Antibiotics can be considered a blessing and a curse. Antibiotics have saved millions from falling victim to bacterial infections and were once hailed as a miracle of medicine.
Antibiotics have not changed a lot over the past few decades, which is unfortunate because bacteria has undergone a lot of chemical changes and has now become resistant to antibiotics. Due to our overuse of antibiotics, the strongest, most adapted strains of bacteria have been free to proliferate to the point in which our last line of antibiotics has proven unable to destory the bacteria.
A new generation of drugs is required to keep up with forever adapting bacteria. Luckily, a company from France is planning on creating a drug to wipe out bacteria from a different approach.
“Antibiotics are weapons of mass destruction: extremely powerful but imprecise,” said Eligo CEO Dr. Xavier Duportet in a statement. “With eligobiotics, we can precisely intervene on the microbiome – targeting specific bacteria for interventions of our choice. By engineering the microbiome itself with sniper-like precision, we can address the cause, not just the symptoms, of bacteria-associated diseases.”
Eligobiotics would use the gene-editing enzyme CRISPR-Cas9 to scan and eliminate disease with precise targeting.

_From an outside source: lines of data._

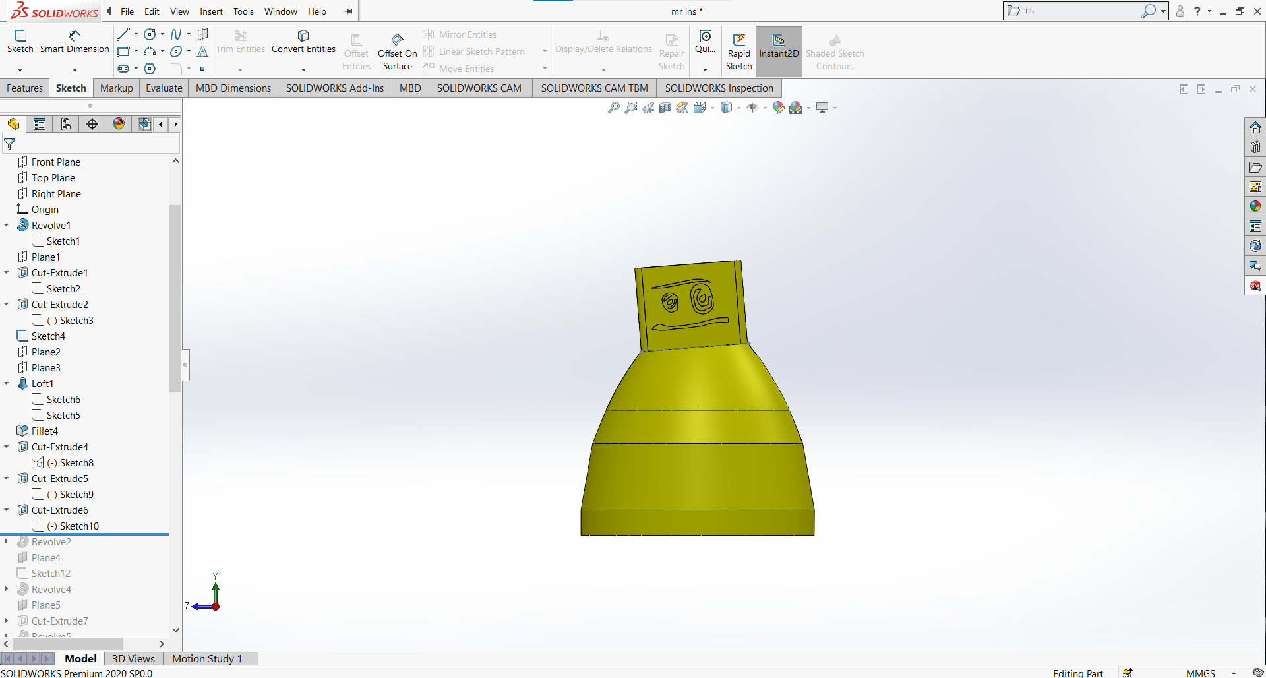Open the display style dropdown

pos(740,108)
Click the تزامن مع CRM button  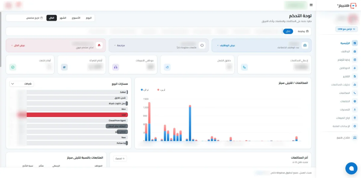pyautogui.click(x=347, y=29)

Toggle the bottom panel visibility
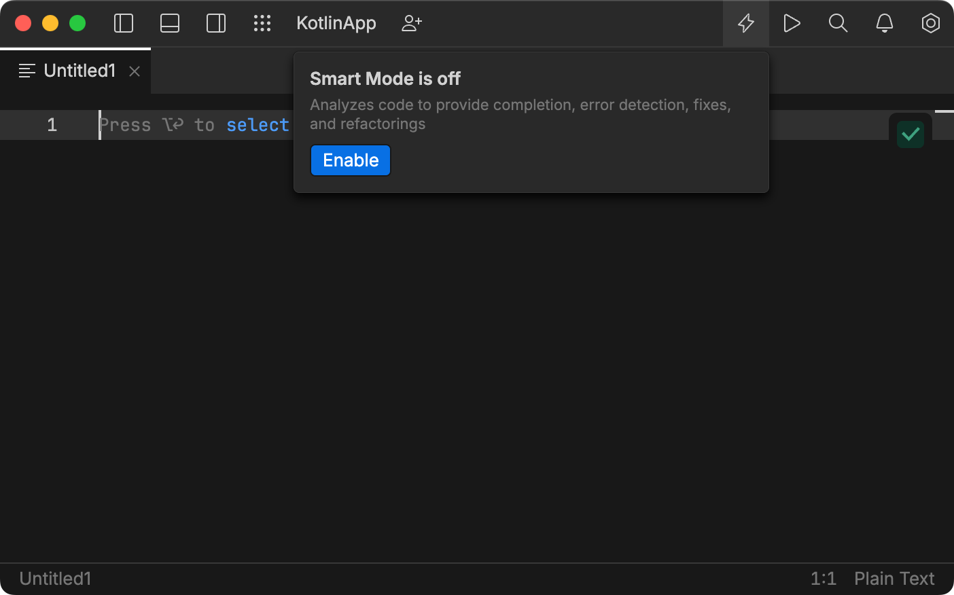169,23
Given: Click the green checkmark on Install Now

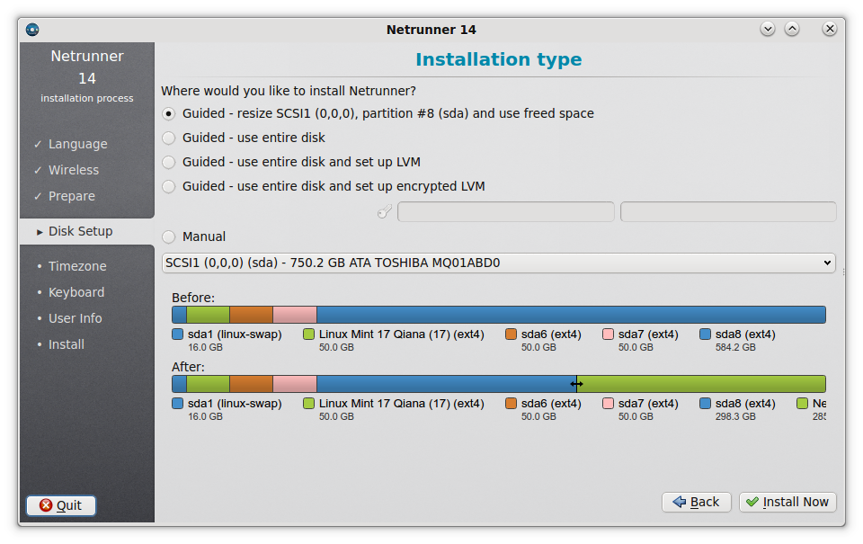Looking at the screenshot, I should point(752,502).
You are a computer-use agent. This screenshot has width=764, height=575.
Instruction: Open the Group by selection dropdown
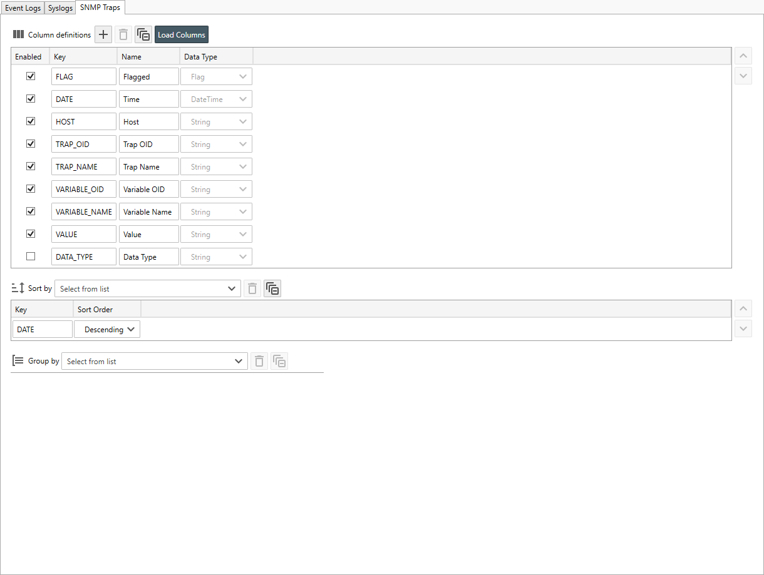155,361
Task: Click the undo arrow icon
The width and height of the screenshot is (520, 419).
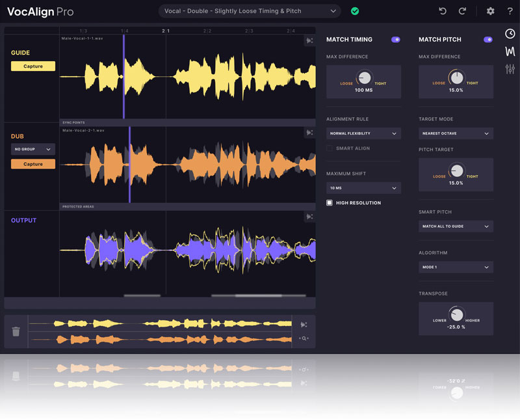Action: (443, 11)
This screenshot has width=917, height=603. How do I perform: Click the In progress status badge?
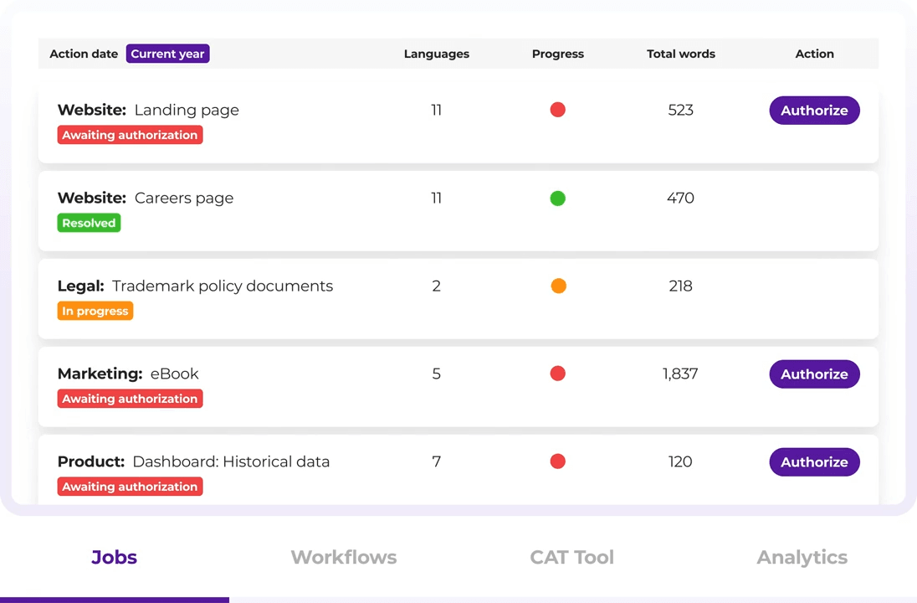95,311
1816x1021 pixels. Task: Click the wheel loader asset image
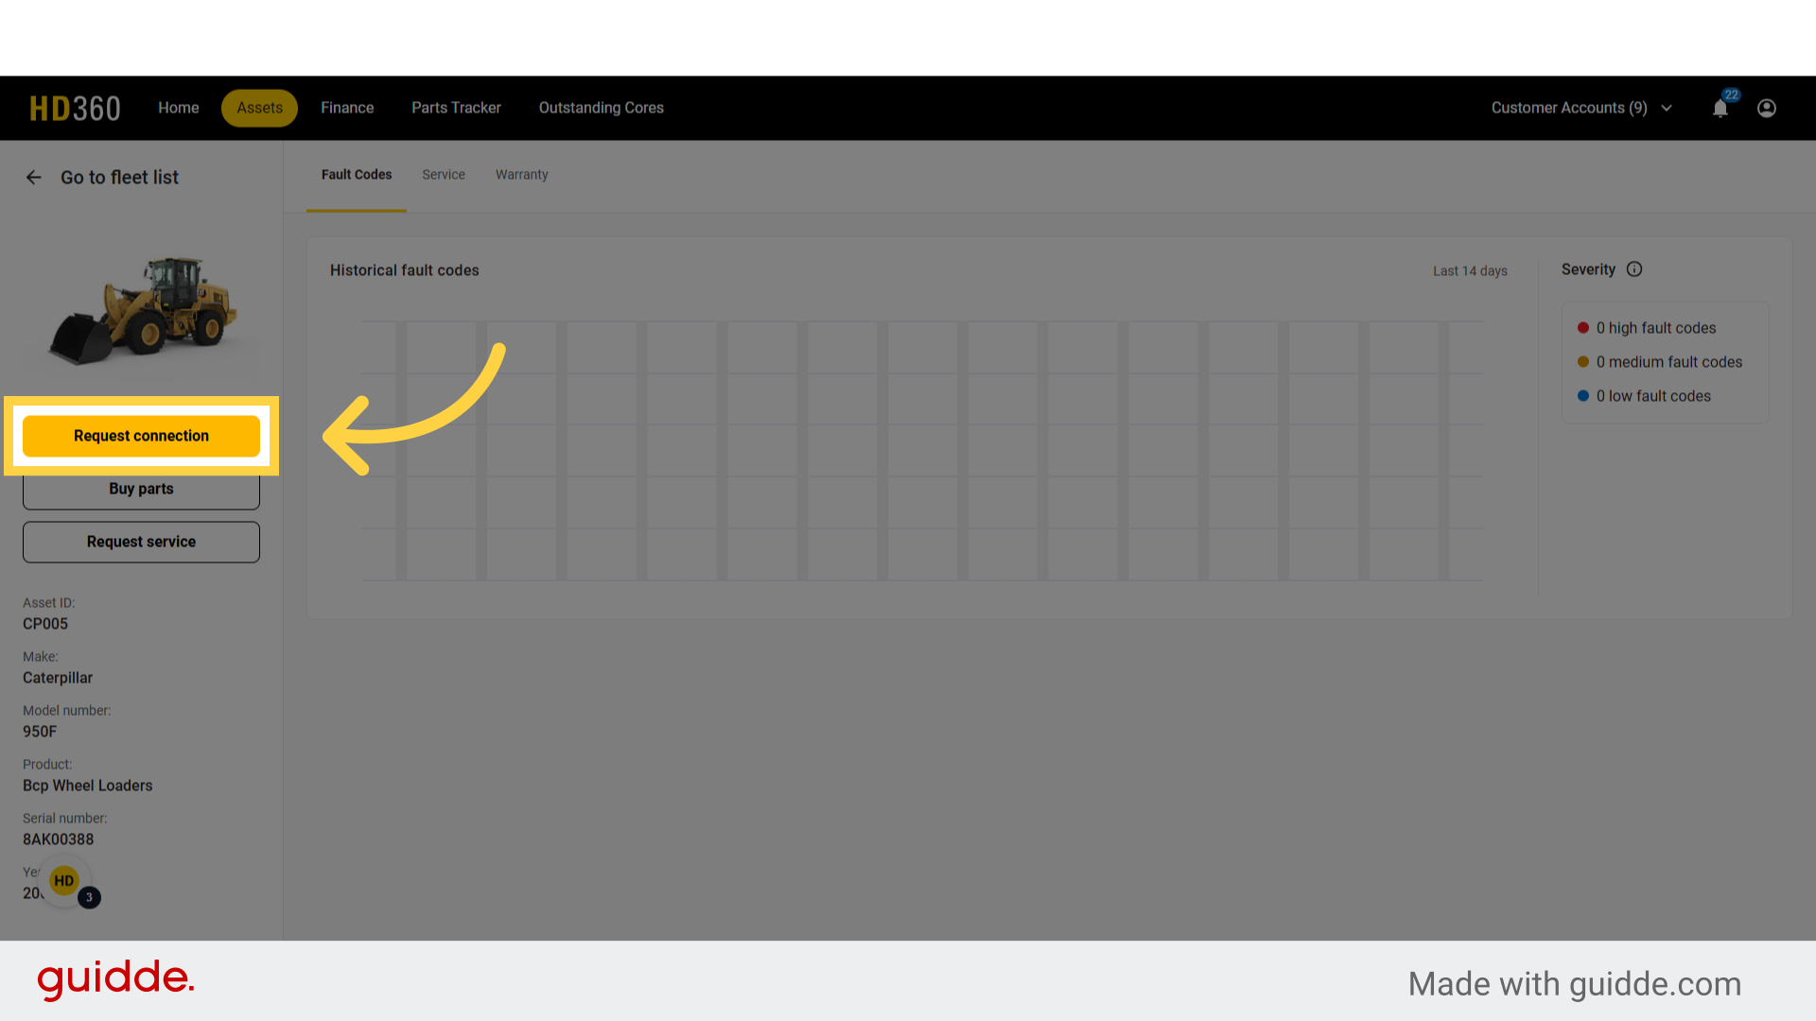[142, 310]
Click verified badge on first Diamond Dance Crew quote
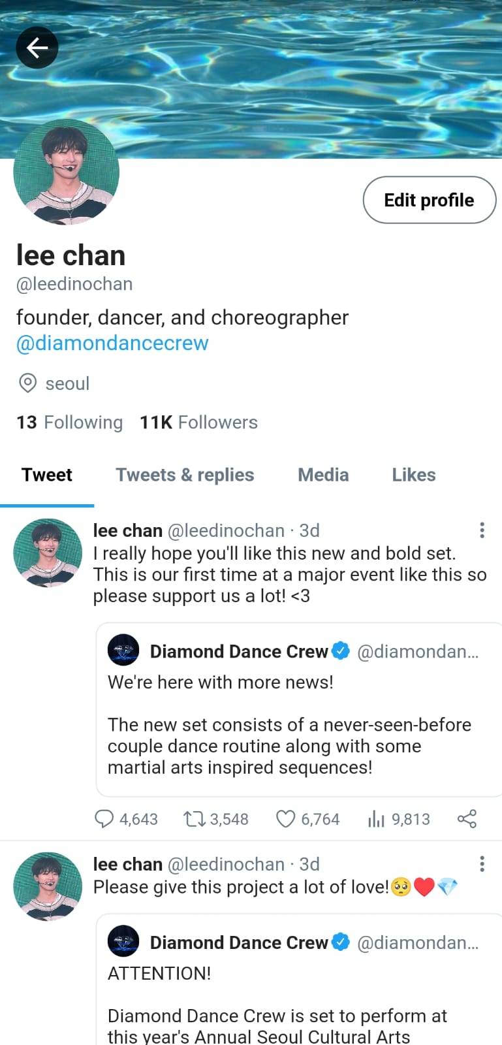Screen dimensions: 502x1045 [x=341, y=651]
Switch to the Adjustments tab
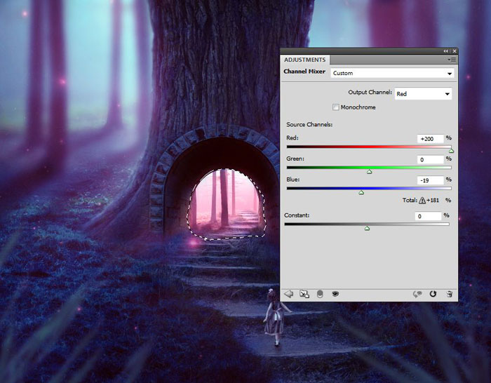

The antibiotic resistance demands a greater level of technological and biological advancements that standard treatments can’t match.
CRISPR is the latest and best in gene editing, holding the potential to edit out hereditary diseases like sickle cell. It’s being used for anything from cancer cures to creating crops.
Eligobiotics has big plans for the future, making comments on a potential pill that will act as your microbiome’s person janitor, cleaning up where needed and never harming your healthy cells.
“This is a bit futuristic, but eventually we envision having a pill that will clean your microbiome daily,” Duportet said to Business Insider. “It’s the ultimate form of personalized medicine.”
The WHO have estimated that if antibiotic resistant is not met with an equal or greater force, it could cause the death of over 10 million per year by 2050.